Roma, morta ragazza infilzata con un ombrello

Roma - La procura di Roma ha avviato un’inchiesta sulla morte di Vanessa Russo, la giovane di 23 anni colpita ieri pomeriggio all’occhio sinistro con la punta di un ombrello da una donna in una stazione della metropolitana della linea B di Roma. Omicidio volontario il reato iscritto nel fascicolo processuale dal pm Sergio Colaiocco. Il magistrato ha disposto una serie di accertamenti per risalire alla responsabile del gesto. Vanessa Russo era stata aggredita nel primo pomeriggio di ieri da due donne, probabilmente dell’Est europeo, mentre viaggiava a bordo della metropolitana della linea B di Roma. La ragazza è stata colpita all’occhio sinistro con la punta di un ombrello all’apertura delle porte del convoglio alla fermata nella stazione Termini. Immediatamente soccorsa, è stata portata al policlinico Umberto I con codice rosso, e ricoverata in prognosi riservata. Secondo il racconto fatto agli agenti del commissariato Viminale da alcuni testimoni, la giovane stava per scendere quando una delle due donne l’ha aggredita con l’ombrello.
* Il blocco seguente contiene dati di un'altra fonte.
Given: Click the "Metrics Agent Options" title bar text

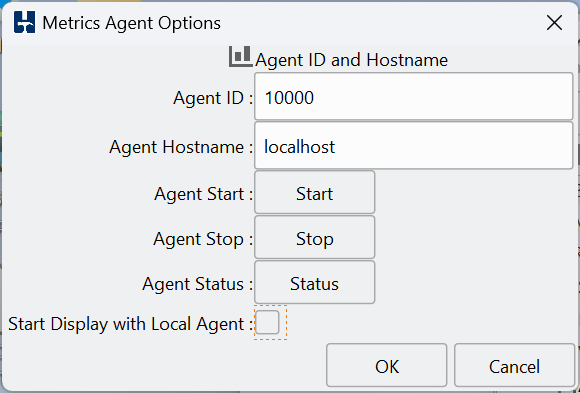Looking at the screenshot, I should pyautogui.click(x=132, y=23).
Da una prima ricostruzione dell’aggressione, le due hanno infastidito durante il tragitto in metro la ragazza, ma i motivi della lite restano da accertare, se legata al posto a sedere o se ci sia alla base un tentativo di furto ad opera delle due. Le due donne sono subito fuggite, allontanandosi all’interno della stazione, mentre la vittima veniva soccorsa dal 118 e trasportata in ospedale. Gli investigatori, fin da ieri sera si sono messi alla ricerca delle due donne.